I get to taste a lot of wine in my new job. That’s sort of the point––it’s why I wanted this particular gig, to have the kind of palate that you only get from constant tasting of wines from all over the world––and it’s what I have to do to be worth a damn at it. Sometimes, in addition to finding good wines for our customers, I find a good wine for me. This is one of those.

Gordo Monastrell

I was told once that if I were a grape I’d be Monastrell because it flourishes most outside its home. At the time, that made me sad, but I didn’t question it; I felt like I’d always be on the road. Now here I am, on my ninth move in ten years, and I’d like to think I’ve found a place I can stay awhile. I love my job and this great new city and my friends here, and my loved ones aren’t too far away. I’d like to stay, and that’s the most I can ever say.

Tasting this wine at work reminded me why I fell in love with Monastrell all those years ago. The dried black fruit, the leathery feel on the palate, the tangy pepper, the hint of graphite––it’s all there. This one has more of the mineral as it opens, with maybe a little floral thing behind it; there’s thirty percent cab in there too.
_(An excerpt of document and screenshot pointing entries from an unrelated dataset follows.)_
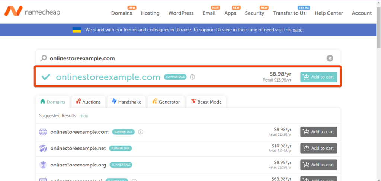Click the green checkmark availability icon
This screenshot has height=181, width=381.
pos(46,77)
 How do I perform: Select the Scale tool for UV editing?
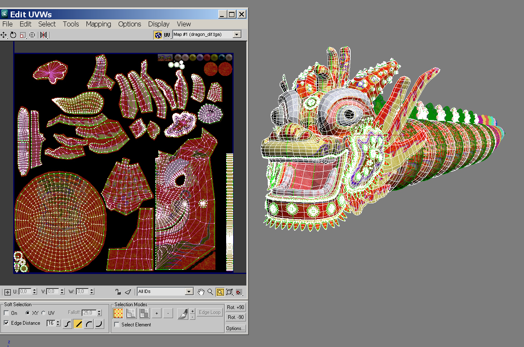[22, 35]
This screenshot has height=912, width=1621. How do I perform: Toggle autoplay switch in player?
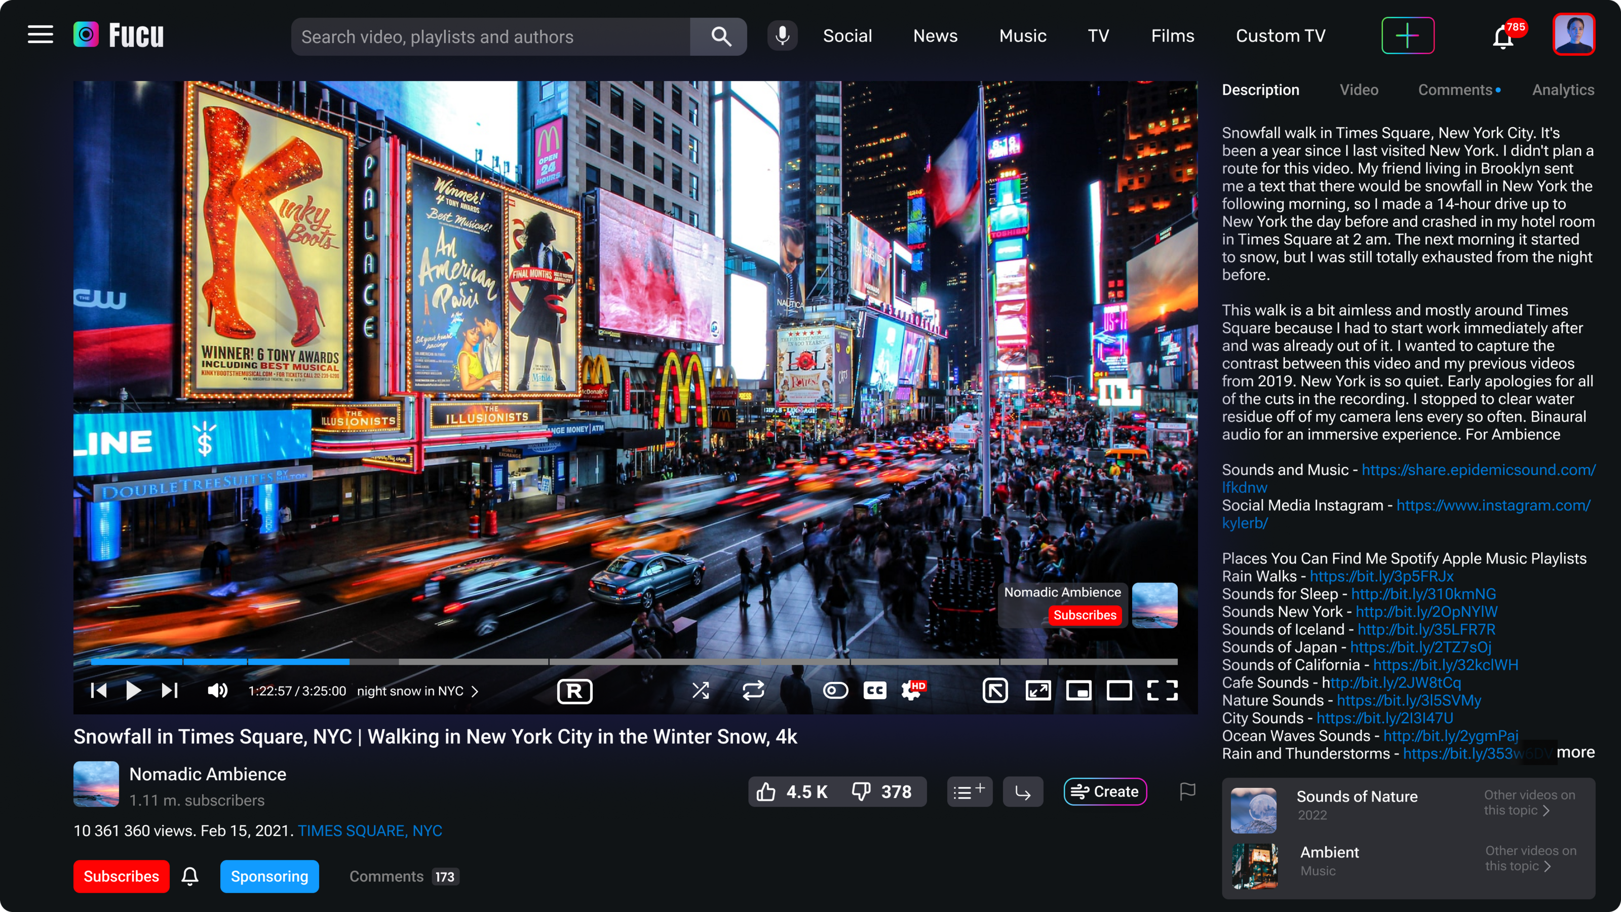(x=835, y=690)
This is the kind of wine I want to last forever, not because I’m watching it change or because it’s terribly cerebral but because it feels like the right soundtrack for me, and it just always has.

Maybe it’s fitting that I’ve never even been to Spain, the home of this grape. I’d have to disagree on the point that we’re so alike, though––I may not have stayed local, but Monastrell in its native Spain, and particularly this one, is as good as I’ve ever had it.
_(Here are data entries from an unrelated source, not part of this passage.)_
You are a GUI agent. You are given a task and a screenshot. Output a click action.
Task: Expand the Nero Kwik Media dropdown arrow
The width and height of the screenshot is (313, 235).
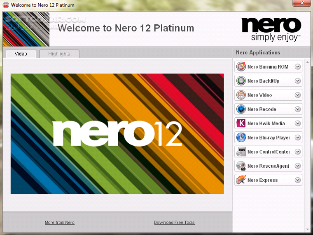298,123
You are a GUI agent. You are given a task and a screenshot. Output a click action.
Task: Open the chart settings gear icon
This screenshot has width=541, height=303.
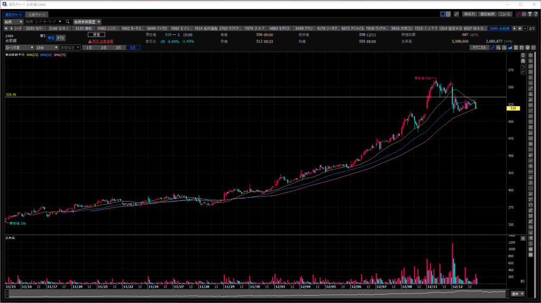click(x=534, y=48)
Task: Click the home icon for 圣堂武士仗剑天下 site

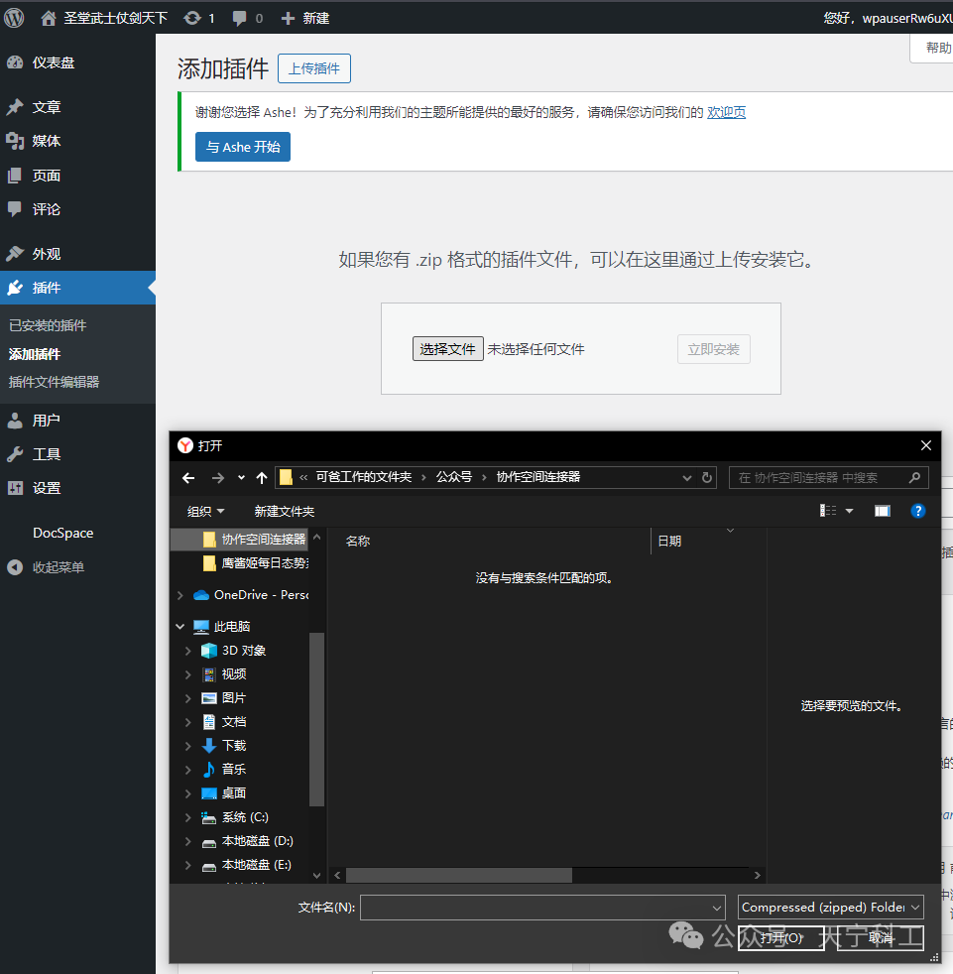Action: (47, 16)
The winemaker, Patrick Mata, named the wine after his dad José. He’s the fourth in a family line of winemakers in Yecla (they make this wine through the cooperative Compania de Vinos del Atlantico). I don’t know what it’s like to be born into a family business, to know that your livelihood will take place in the same dirt that your parents’ and grandparents’ did. My life has been pretty much the opposite, and it’s kind of amazing to taste something that someone made with the legacy of their whole family in mind.

Julia Burke is a wine educator and writer.